First things first. You know that for the Coulomb potential there are additional invariants, the Laplace-Runge-Lenz vector beyond angular momentum, nonvanishing for elliptical orbits, classically, but vanishing for circular ones. The "lopsidedness" you are talking about amounts to the ellipse's eccentricity, a dimensionless quantity $|{\mathbf A} /me^2|$. Classically, the elliptical orbit is tantamount to angular momentum conservation in conjunction with LRL invariance.
Quantizing, classical trajectories have a very uncomfortable connection to both Wigner functions and wavefucntions. In QM, this eccentricity quantity presents as $$ \frac{\hbar \sqrt{2}}{e^2 \sqrt{m}} \sqrt{|H(L^2/\hbar^2+1)|} \qquad \leadsto \qquad \frac{\hbar \sqrt{2}}{e^2 \sqrt{m}} \sqrt{|E|( l(l+1)+1)}~~. $$
You then see this eccentricity analog never vanishes in QM, even for s waves, spherical states! This angular momentum zero-point-shift is well known in deformation quantization, and informs the proper correspondence principle, however counter-intuitive. It has been thoroughly investigated in phase space by Dahl and collaborators, J P Dahl & M Springborg, Mol Phys 47 1001 (1982).

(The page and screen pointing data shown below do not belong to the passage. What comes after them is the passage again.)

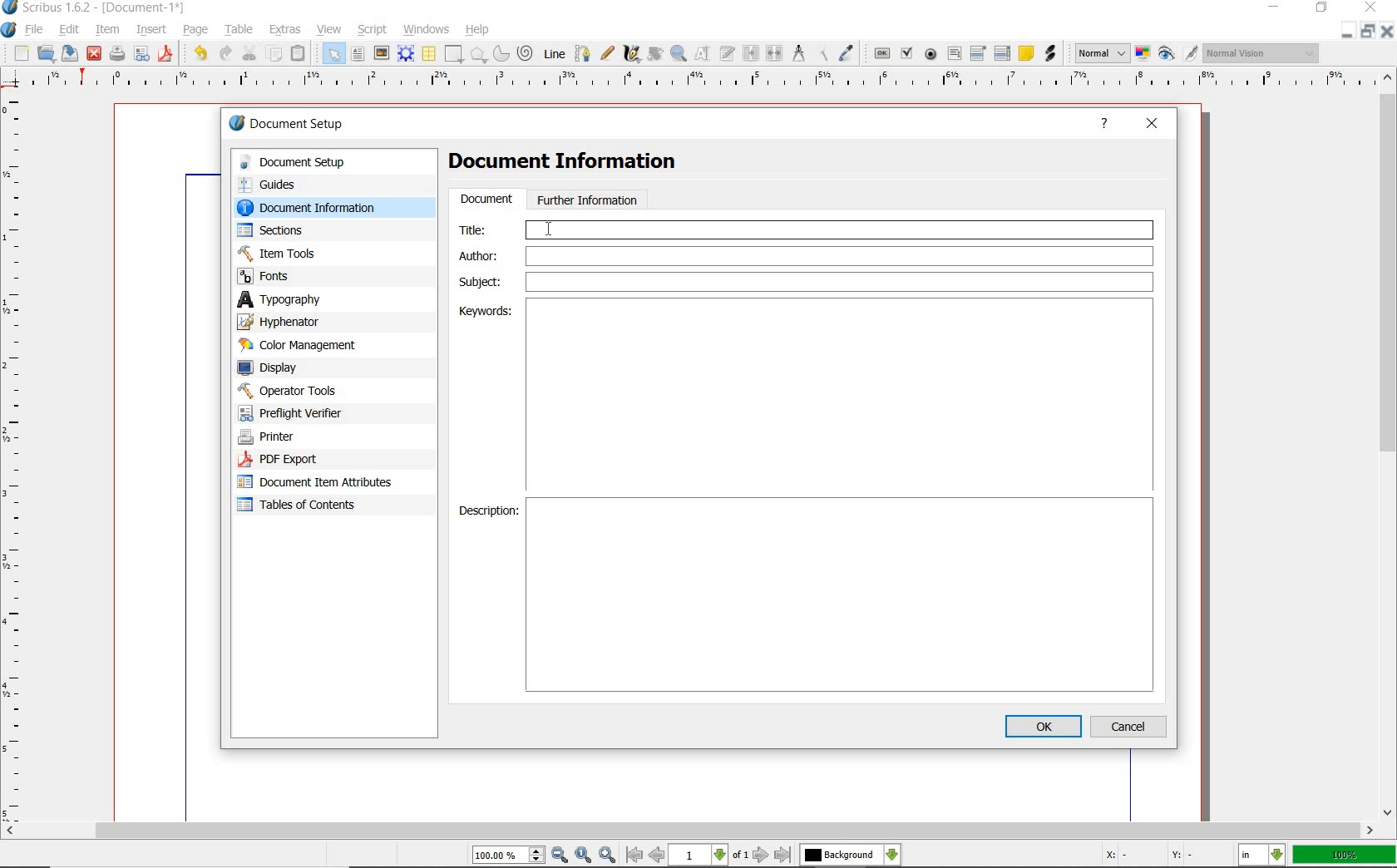  I want to click on further information, so click(589, 199).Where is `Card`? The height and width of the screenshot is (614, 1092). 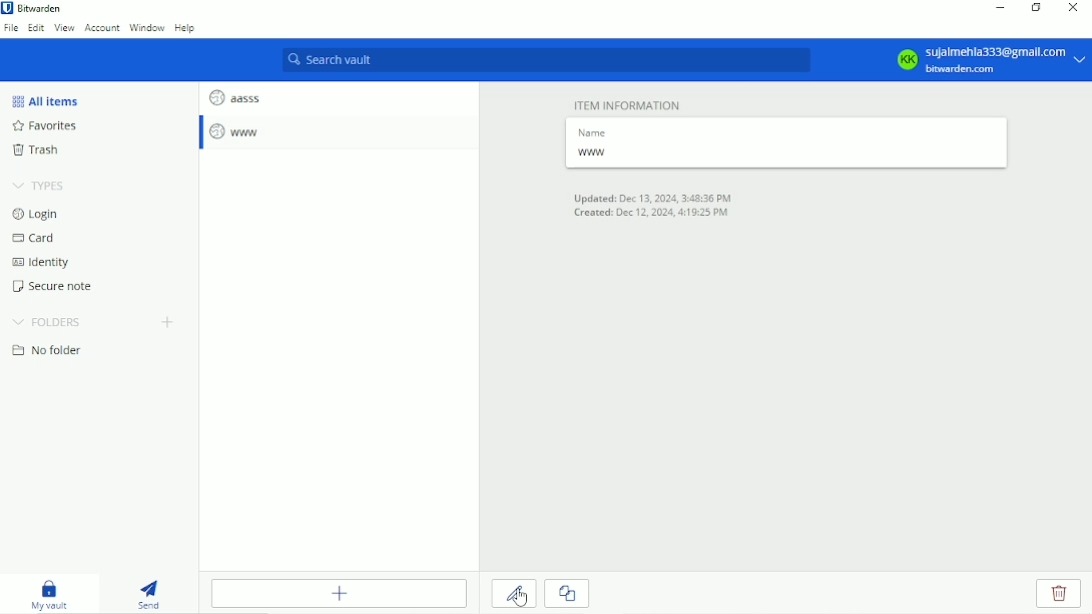 Card is located at coordinates (36, 239).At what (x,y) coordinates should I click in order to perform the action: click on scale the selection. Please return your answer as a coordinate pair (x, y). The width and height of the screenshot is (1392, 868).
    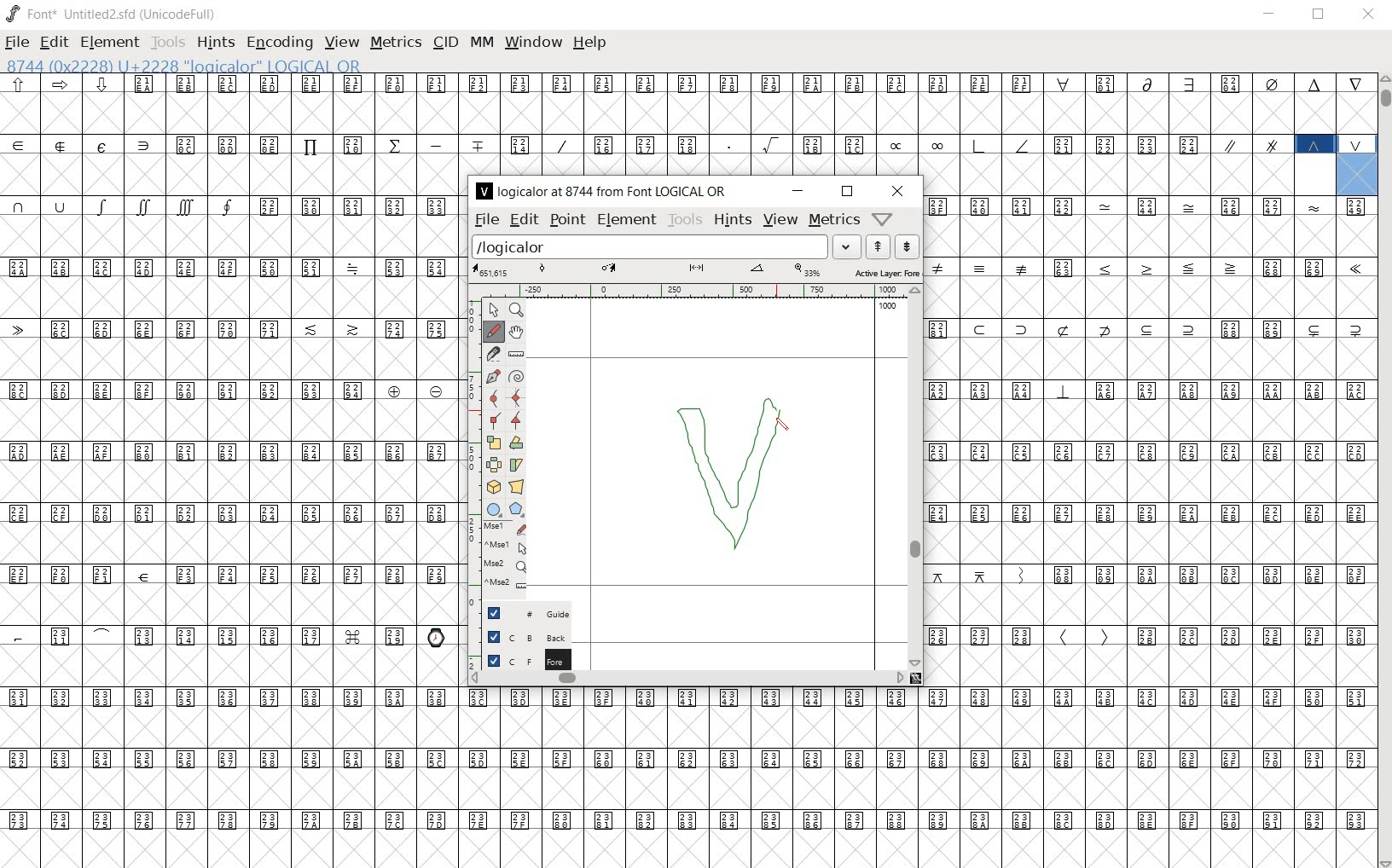
    Looking at the image, I should click on (494, 442).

So, formally, the classical eccentricity survives in QM and is crucial for its spectrum. Recall it is the basis of the original modern quantization of the hydrogen atom, W Pauli Jr, "Über das Wasserstoffspektrum vom Standpunkt der neuen Quantenmechanik" Zeitschrift für Physik 36 no. 5 (1926): 336-363.
For large n, and for the largest $l=n-1$ for that n, the square root tends to 1.